§ Prompt
Reproduce each line below with no alterations.

§ Records provided

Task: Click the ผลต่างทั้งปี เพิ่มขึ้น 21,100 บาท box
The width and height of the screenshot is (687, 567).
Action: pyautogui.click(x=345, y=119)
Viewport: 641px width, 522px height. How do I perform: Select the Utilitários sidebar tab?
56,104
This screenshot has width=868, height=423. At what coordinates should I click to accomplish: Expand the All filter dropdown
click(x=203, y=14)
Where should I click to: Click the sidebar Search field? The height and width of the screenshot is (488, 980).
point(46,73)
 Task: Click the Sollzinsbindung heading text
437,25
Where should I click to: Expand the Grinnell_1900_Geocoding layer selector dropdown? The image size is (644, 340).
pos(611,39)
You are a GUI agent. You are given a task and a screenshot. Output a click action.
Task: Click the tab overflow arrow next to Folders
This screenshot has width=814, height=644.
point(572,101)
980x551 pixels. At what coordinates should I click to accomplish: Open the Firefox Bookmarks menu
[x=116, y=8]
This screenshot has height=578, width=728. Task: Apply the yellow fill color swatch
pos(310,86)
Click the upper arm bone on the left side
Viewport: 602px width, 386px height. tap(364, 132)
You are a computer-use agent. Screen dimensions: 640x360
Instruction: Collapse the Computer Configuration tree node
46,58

§ Answer below
Task: Click the ผลต่างทั้งปี เพิ่มขึ้น 21,100 บาท box
The width and height of the screenshot is (687, 567).
Action: pyautogui.click(x=345, y=119)
Viewport: 641px width, 522px height. How do I perform: Select the Utilitários sidebar tab?
56,104
This screenshot has width=868, height=423. At what coordinates should I click to accomplish: Expand the All filter dropdown
click(x=203, y=14)
Where should I click to: Click the sidebar Search field? The height and width of the screenshot is (488, 980).
point(46,73)
 Task: Click the Sollzinsbindung heading text
437,25
Where should I click to: Expand the Grinnell_1900_Geocoding layer selector dropdown? The image size is (644, 340).
pos(611,39)
You are a GUI agent. You are given a task and a screenshot. Output a click action.
Task: Click the tab overflow arrow next to Folders
This screenshot has width=814, height=644.
point(572,101)
980x551 pixels. At what coordinates should I click to accomplish: Open the Firefox Bookmarks menu
[x=116, y=8]
This screenshot has height=578, width=728. Task: Apply the yellow fill color swatch
pos(310,86)
Click the upper arm bone on the left side
Viewport: 602px width, 386px height. tap(364, 132)
You are a computer-use agent. Screen dimensions: 640x360
Instruction: Collapse the Computer Configuration tree node
46,58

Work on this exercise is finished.